On high stools at the island in the bar, 
     you and your co-workers, discussing 
the indentation on one end of the polished

     wood counter which makes it look
like the spot you might lay your face 
     at the massage parlor or chiropractor's.

On the far wall above the head of the rhetorician
     who is talking about his tyrannical and
attention-starved cat, a mural of what looks to be

     the Santo Niño, child Jesus in pink brocade  
and gilt-edged crown; and all the candles
     flickering at every table, La Virgen 

de Guadalupe presiding over endless guac and
     tortilla chips, no one remarking on the cheap  
sticker and its campy rendition of the image with frilled

     mandorla. Imagine her saying ¿No estoy yo aquí
que soy tu madre? then, just like that, in the middle of
     winter, dropping twelve roses from within

the folds of her cloak. If only a miracle would
     manifest in these dark days. Every morning
you turn on the car radio to hear someone trying  

     to keep from breaking down in tears, on the brink
of losing everything they'd saved and worked for
     over a lifetime from the forced furloughs,

the government shutdown now nearly a month long.
     Nothing for the mortgage, the car payment,
tuition for the child in school, money for medication.

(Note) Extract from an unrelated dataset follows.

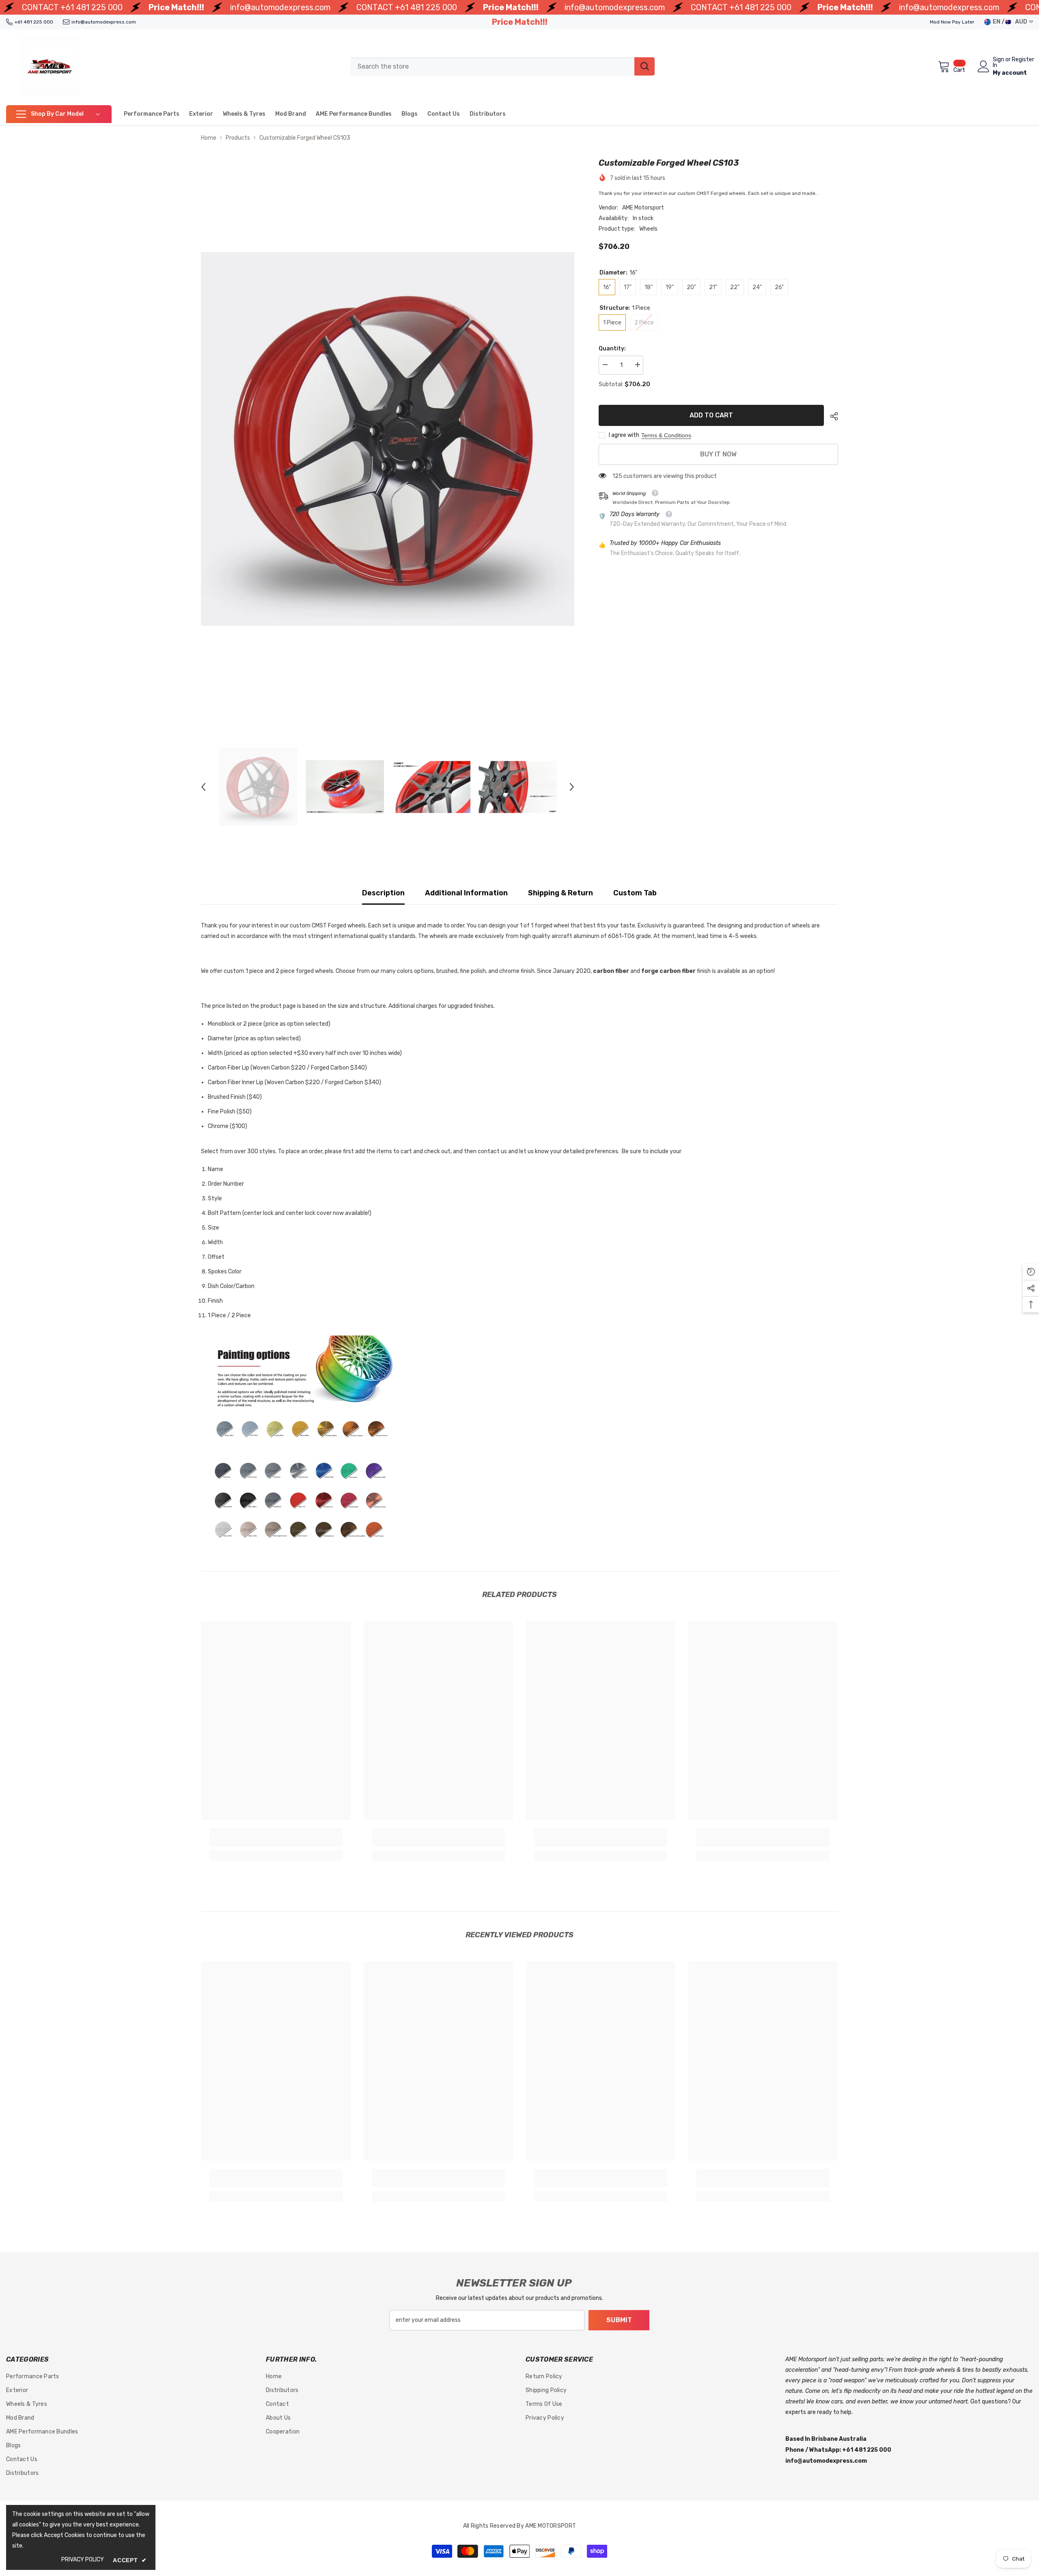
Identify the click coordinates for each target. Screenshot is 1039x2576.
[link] (276, 1841)
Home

     Two restaurants in your neighborhood are closing 
in the coming week, and you can't figure out why a boy
     in your morning class can never keep his eyes

open from some recurring exhaustion. It doesn't seem
     to matter that there are times you can't remember
the meaning of heuristic, or that you wake with achy

     tingling in your knees. Yes, joy is still important.
How is your husband, his health, asks your colleague
     who has volunteered to help you set up a WebEx meeting.

You think of the number of amber-colored vials on the dining
     room shelf, multiple modalities for the alleviation
of pain; and the science that drove beams of gamma radiation

     at a precise target: the trigeminal nerve at the base
of his brain, pressing too much on a vein. You barely
     have time in the day anymore since he went

on the night shift; proverbial passing ships, 
     bobbing against each other for a while at harbor
before slipping off again into the wale of work. 
     
     Your other colleague with the beautiful cheekbones
says she also thinks a lot about time these days;
     and faulty memory. How she regrets not keeping

a diary or journal, and now the evenings speed by
     as if we watch them from inside an onrushing
train. And a moment will still, sometimes; and feel

     as if the commingling of all moments, requited and un-.
Instead of lapsing into a bad nostalgia, you ask the ponytailed
     server for a takeout order of tamales with sour cream and when

it comes, you say goodnight; you hold the styrofoam box smelling
    faintly of humid corn to your chest and walk back out into
the evening; cold, clear, already hardening with frost.